Problem details: Among the entries below, one line contains "The height and width of the screenshot is (432, 1024)." and another contains "The width and height of the screenshot is (1105, 538).". Transcribe those two lines and every line between them, exactly.

### Records supplied

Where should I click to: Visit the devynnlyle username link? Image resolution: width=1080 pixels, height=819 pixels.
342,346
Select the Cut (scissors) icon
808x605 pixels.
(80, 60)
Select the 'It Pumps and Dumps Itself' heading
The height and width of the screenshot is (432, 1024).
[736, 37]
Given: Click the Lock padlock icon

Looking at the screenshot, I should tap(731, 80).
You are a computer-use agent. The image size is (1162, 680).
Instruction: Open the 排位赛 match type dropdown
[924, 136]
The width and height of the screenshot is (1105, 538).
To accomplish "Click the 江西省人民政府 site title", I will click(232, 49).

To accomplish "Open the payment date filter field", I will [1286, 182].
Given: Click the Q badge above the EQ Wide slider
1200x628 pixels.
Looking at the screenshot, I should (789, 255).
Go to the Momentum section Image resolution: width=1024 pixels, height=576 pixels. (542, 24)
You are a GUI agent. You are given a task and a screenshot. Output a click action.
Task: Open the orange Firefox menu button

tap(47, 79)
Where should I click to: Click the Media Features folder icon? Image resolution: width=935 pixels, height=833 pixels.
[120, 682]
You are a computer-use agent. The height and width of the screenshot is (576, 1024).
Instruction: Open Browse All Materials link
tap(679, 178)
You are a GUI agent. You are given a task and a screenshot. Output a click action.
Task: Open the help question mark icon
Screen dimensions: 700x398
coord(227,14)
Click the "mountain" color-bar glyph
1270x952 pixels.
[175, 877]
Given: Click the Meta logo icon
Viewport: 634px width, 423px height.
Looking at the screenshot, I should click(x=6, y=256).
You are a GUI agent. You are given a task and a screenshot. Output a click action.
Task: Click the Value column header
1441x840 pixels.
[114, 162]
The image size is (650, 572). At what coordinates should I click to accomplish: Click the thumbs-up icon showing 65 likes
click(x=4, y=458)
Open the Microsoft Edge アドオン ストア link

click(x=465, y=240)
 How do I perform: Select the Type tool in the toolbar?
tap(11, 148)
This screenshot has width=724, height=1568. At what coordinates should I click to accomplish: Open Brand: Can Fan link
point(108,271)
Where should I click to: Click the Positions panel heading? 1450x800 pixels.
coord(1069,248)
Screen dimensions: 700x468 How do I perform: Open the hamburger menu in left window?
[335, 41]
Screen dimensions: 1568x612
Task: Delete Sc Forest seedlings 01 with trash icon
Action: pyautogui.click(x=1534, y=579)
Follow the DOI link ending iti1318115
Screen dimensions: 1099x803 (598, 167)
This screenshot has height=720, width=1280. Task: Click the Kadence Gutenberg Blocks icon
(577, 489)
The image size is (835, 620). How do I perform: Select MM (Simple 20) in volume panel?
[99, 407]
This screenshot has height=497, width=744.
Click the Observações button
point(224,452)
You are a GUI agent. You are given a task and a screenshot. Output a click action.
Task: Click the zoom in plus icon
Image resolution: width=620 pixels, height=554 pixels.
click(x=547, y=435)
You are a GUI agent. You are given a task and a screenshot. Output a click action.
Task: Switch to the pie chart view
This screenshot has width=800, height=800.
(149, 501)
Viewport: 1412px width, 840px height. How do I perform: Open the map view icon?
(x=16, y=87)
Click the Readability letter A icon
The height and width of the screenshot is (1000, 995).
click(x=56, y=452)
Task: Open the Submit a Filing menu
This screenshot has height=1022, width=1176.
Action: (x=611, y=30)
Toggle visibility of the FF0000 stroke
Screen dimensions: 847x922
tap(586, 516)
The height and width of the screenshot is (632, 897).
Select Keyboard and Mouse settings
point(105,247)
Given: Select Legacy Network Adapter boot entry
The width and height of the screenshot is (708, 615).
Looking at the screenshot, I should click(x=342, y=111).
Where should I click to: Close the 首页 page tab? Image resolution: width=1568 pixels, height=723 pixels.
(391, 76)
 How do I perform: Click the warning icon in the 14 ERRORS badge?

######

Answer for this exercise:
The height and width of the screenshot is (432, 1024).
[736, 37]
Given: Click the Lock padlock icon

Looking at the screenshot, I should tap(731, 80).
You are a computer-use agent. The image size is (1162, 680).
Instruction: Open the 排位赛 match type dropdown
[924, 136]
The width and height of the screenshot is (1105, 538).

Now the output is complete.